PROBLEM DESCRIPTION:
Beginning with the line that holds "Submit Article (60, 662)" in the data below, give again every line through the one that holds "Contact Us (1046, 1377)", exactly as written.

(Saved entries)
************

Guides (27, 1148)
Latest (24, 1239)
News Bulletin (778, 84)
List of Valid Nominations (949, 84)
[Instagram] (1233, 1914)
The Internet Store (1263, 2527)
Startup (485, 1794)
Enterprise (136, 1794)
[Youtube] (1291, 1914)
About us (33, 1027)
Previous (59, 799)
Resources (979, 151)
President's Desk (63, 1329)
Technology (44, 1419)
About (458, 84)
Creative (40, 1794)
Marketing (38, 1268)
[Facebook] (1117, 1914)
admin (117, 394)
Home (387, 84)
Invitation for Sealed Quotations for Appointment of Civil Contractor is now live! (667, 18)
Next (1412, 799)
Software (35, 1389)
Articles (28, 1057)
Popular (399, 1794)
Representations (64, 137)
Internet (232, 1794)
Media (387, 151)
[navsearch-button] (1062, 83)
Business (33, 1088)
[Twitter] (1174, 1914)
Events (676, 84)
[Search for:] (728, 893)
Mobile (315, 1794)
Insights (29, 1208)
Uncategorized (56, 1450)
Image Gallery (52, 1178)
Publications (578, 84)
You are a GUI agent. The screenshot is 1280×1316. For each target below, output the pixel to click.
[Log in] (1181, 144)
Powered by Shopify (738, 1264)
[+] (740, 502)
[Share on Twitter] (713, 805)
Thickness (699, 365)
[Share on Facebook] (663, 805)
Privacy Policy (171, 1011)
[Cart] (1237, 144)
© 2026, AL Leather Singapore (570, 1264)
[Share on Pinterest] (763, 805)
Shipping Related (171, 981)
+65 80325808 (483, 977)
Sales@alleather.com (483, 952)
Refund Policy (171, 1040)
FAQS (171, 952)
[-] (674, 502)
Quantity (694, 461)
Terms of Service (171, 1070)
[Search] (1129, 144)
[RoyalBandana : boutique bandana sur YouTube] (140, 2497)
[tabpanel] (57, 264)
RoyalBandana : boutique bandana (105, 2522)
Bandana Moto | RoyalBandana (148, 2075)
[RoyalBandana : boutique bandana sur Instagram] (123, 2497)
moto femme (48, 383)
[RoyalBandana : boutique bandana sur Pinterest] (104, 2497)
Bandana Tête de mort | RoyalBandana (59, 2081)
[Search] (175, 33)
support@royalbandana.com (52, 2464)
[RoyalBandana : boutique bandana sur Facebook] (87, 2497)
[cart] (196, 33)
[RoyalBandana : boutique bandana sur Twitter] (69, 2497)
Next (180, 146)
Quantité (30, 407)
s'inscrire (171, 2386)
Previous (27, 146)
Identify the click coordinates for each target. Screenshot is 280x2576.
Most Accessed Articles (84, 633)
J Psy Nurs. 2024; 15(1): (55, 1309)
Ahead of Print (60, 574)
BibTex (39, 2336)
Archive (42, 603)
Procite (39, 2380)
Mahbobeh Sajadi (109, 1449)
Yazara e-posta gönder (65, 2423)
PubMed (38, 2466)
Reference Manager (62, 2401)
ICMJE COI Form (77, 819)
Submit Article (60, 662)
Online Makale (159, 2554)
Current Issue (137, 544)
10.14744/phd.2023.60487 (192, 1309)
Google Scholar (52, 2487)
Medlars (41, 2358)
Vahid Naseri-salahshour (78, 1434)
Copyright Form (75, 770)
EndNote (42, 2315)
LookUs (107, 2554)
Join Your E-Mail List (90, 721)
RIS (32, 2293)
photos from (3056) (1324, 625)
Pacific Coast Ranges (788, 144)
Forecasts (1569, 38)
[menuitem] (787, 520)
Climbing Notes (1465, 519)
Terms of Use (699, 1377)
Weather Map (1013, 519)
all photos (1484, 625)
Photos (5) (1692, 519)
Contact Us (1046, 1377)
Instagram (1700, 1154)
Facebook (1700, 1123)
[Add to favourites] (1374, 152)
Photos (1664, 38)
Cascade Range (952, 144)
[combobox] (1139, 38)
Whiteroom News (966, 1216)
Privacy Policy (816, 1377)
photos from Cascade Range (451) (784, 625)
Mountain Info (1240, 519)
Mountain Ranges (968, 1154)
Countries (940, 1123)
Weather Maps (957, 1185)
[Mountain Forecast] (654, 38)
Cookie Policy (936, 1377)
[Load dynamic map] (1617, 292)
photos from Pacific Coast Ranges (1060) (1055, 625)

************

WRITTEN ANSWER:
Submit Article (60, 662)
Online Makale (159, 2554)
Current Issue (137, 544)
10.14744/phd.2023.60487 (192, 1309)
Google Scholar (52, 2487)
Medlars (41, 2358)
Vahid Naseri-salahshour (78, 1434)
Copyright Form (75, 770)
EndNote (42, 2315)
LookUs (107, 2554)
Join Your E-Mail List (90, 721)
RIS (32, 2293)
photos from (3056) (1324, 625)
Pacific Coast Ranges (788, 144)
Forecasts (1569, 38)
[menuitem] (787, 520)
Climbing Notes (1465, 519)
Terms of Use (699, 1377)
Weather Map (1013, 519)
all photos (1484, 625)
Photos (5) (1692, 519)
Contact Us (1046, 1377)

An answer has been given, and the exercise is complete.